Wenn die Union bei ihrer Blockadehaltung bleibt, dann werden wir in den Bereichen, wo wir den Bundesrat nicht brauchen, in Einzelgesetzen dafür sorgen, dass dieses Land vorankommt.
Frau Wagner, Sie müssen sich vielleicht einmal an die eigene Nase fassen. Ich kann mich gut daran erinnern, wie im März 2002 der Staatsschauspieler Koch im Bundesrat seine Show abgezogen hat. Ich meine, mich erinnern zu können, dass Sie damals neben ihm gesessen haben.
(Beifall bei dem BÜNDNIS 90/DIE GRÜNEN – Ruth Wagner (Darmstadt) (FDP): Das ist unglaublich! – Zuruf des Abg. Horst Klee (CDU))
Deswegen sage ich Ihnen: Ich glaube, dass sich auch die FDP in diesem Zusammenhang überlegen muss – –
Das ist nicht die Unwahrheit, Sie haben damals neben ihm gesessen und in letzter Konsequenz an der Blockadehaltung mitgewirkt, die das Problem hervorgerufen hat, das wir jetzt haben.
Herr Al-Wazir, ist Ihnen entgangen, dass ich am 22. März 2002 gemeinsam mit Herrn Koch zur Sache geredet habe – anders als Herr Stolpe, der das Recht gebeugt hat, wie das Verfassungsgericht festgestellt hat – und dass wir für die Landesregierung an die rot-grünen Bundesländer appelliert haben, endlich den Vermittlungsausschuss anzurufen, um die drei Punkte, die noch offen waren, zu klären?
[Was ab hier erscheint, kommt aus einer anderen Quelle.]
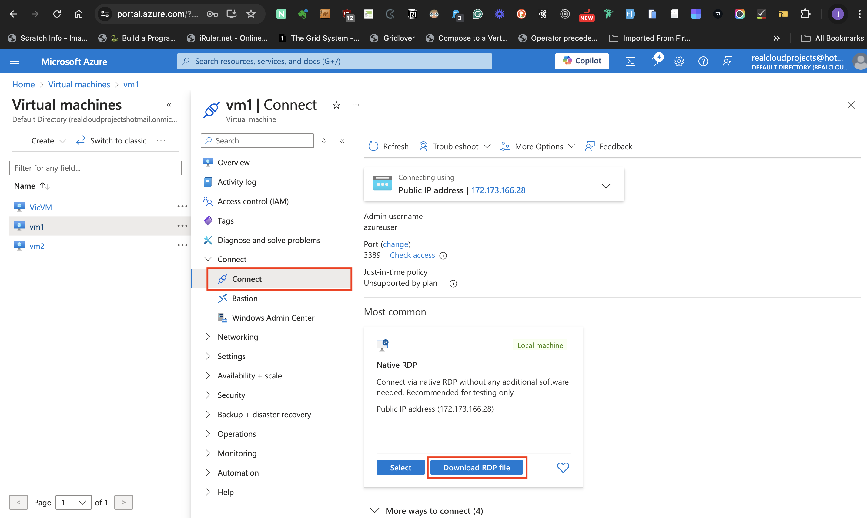The image size is (867, 518).
Task: Open the More Options dropdown
Action: click(537, 146)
Wir haben uns enthalten. Das müsste Ihnen ein Hinweis darauf sein,dass wir uns in vielen Punkten nicht einig waren. Haben Sie das vergessen? Ich saß nicht daneben und habe nur gelächelt, sondern ich habe dieselbe Position wie heute vorgetragen. Erinnern Sie sich daran?
Frau Wagner, ich erinnere mich daran. Ich stelle fest, dass Enthaltungen im Bundesrat ein „Nein“ sind, weil das nämlich ein zustimmungspflichtiges Gesetz war. Und ich stelle fest, dass wir nach der Anrufung des Bundesverfassungsgerichts in den Vermittlungsausschuss gegangen sind, wie Sie das vorgeschlagen haben.
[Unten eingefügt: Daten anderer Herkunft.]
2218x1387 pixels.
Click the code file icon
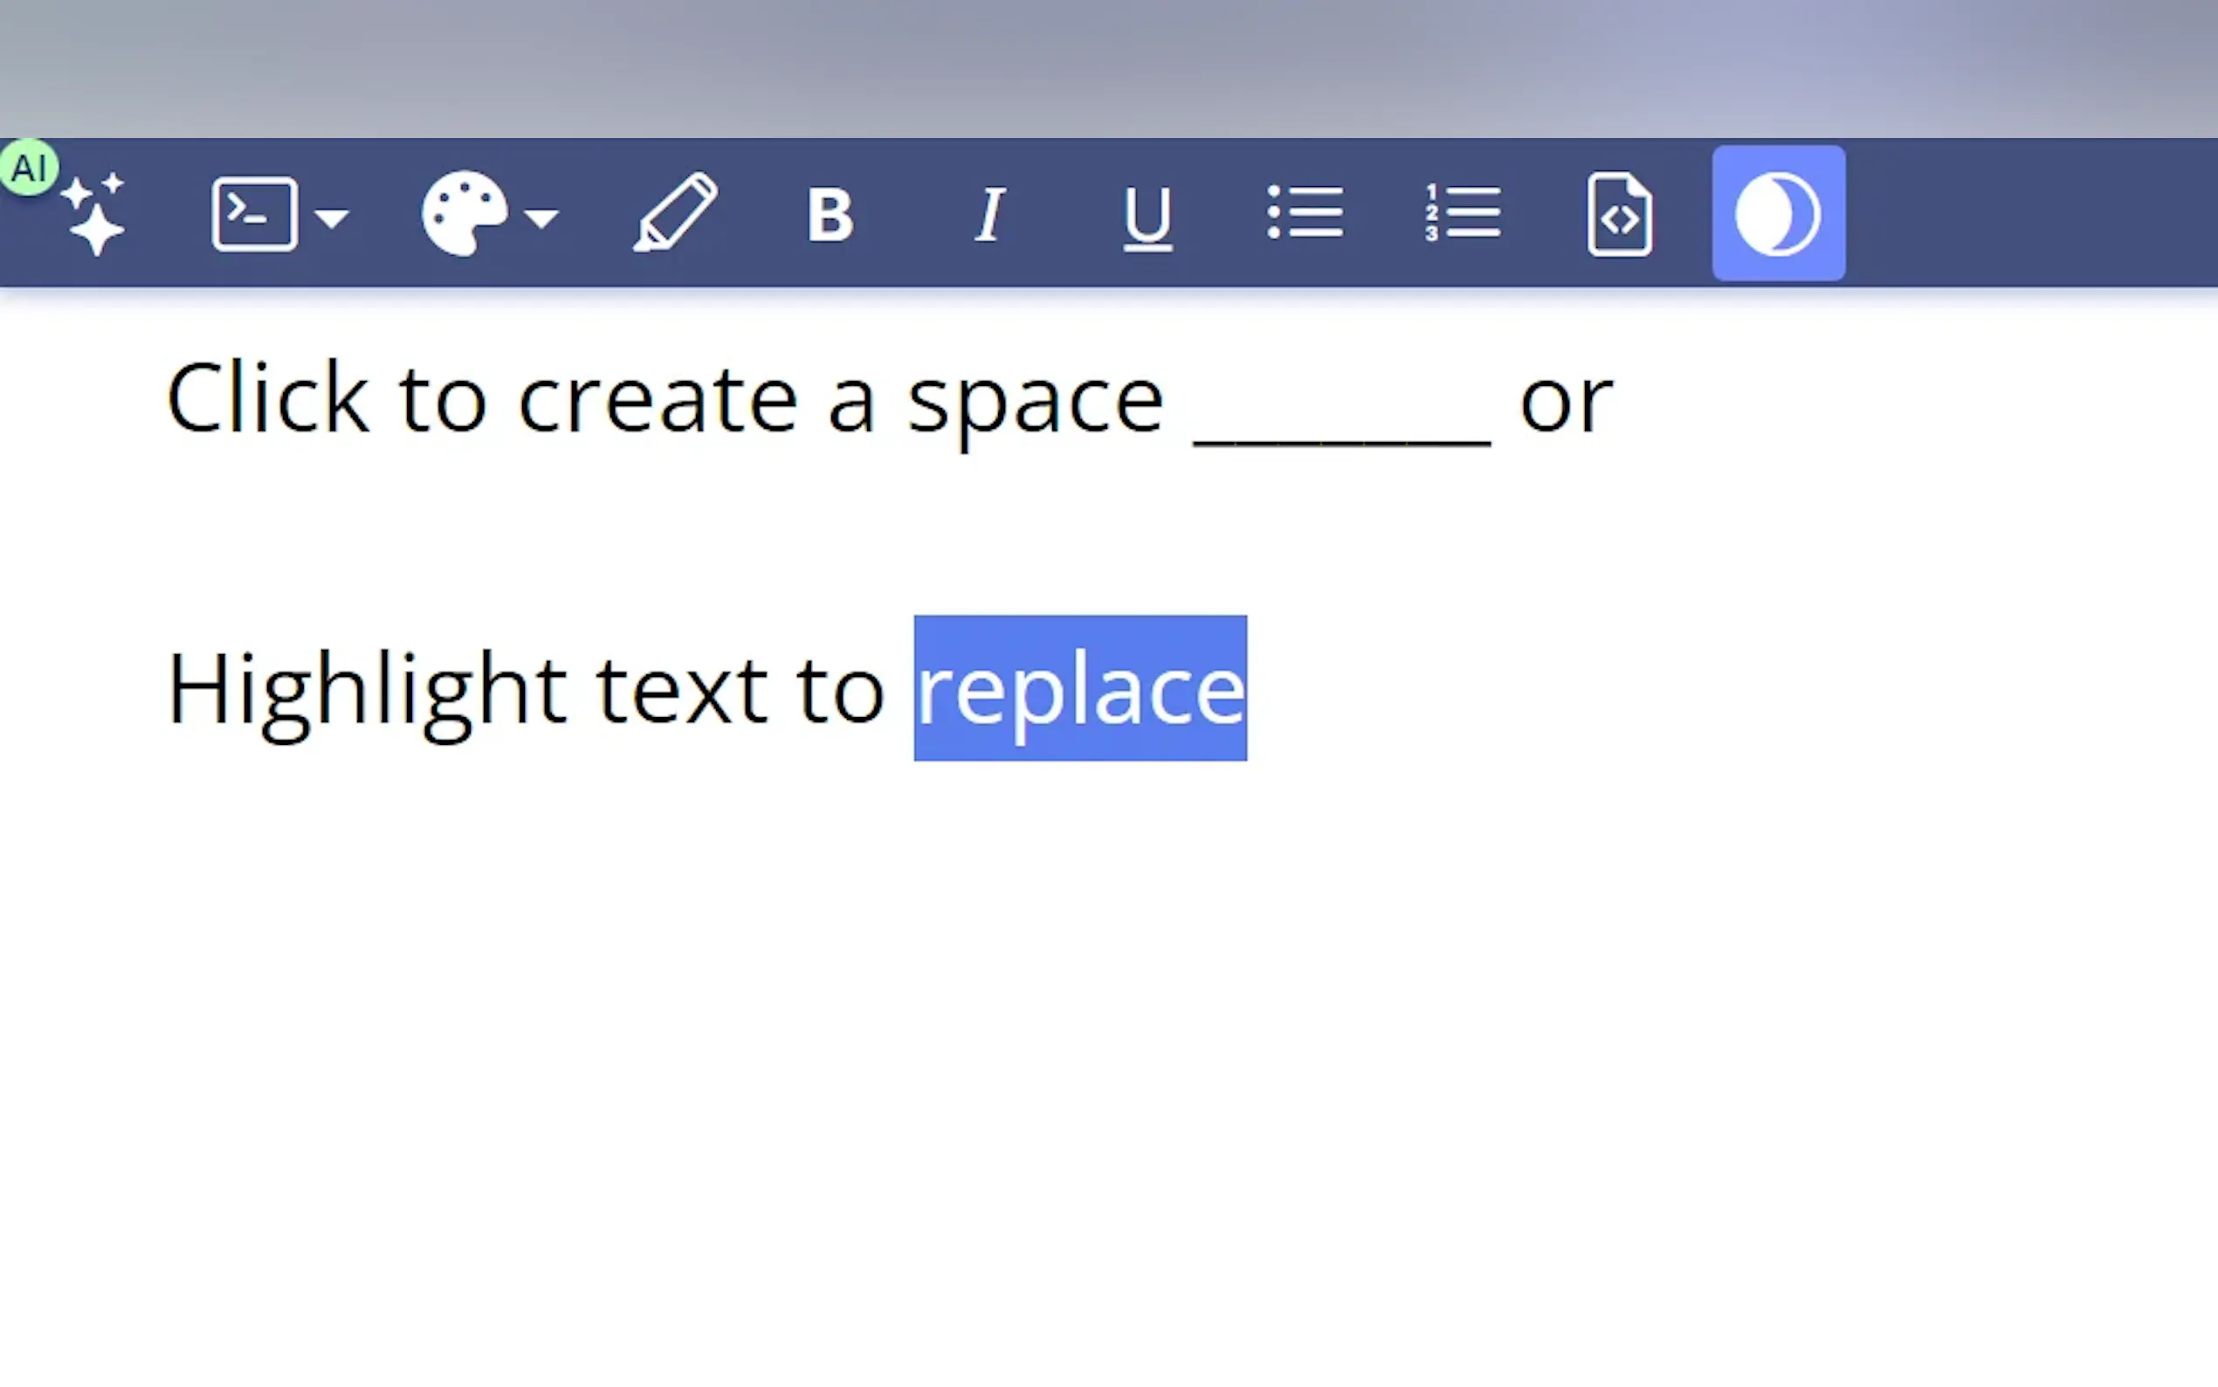tap(1619, 215)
Das Ergebnis sehen wir gerade, nämlich eine Blockade allerorten. Denn wenn ein Mann nicht will, dann soll man ihn nicht zwingen, Frau Kollegin Wagner.
Ich komme zum Schluss, Herr Präsident. – Ich sage, dass sich die Union entscheiden muss, ob sie bereit ist, das zu tun, was für die Zukunft dieses Landes nötig ist, nämlich endlich ein zukunftsweisendes Zuwanderungsgesetz zu beschließen,oder nicht.Diese Entscheidung steht jetzt an. – Vielen Dank.
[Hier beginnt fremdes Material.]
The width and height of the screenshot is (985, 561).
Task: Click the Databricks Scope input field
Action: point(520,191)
Herr Präsident, meine sehr geehrten Damen und Herren! Lassen Sie mich zum Titel der Aktuellen Stunde zwei bis drei Sätze verlieren. Frau Wagner, Sie haben gesagt: Jetzt
oder nie. – Da will ich Ihnen Folgendes entgegnen: Ein schnelles Zuwanderungsgesetz ist kein Wert an sich. Es muss am Ende auch etwas taugen.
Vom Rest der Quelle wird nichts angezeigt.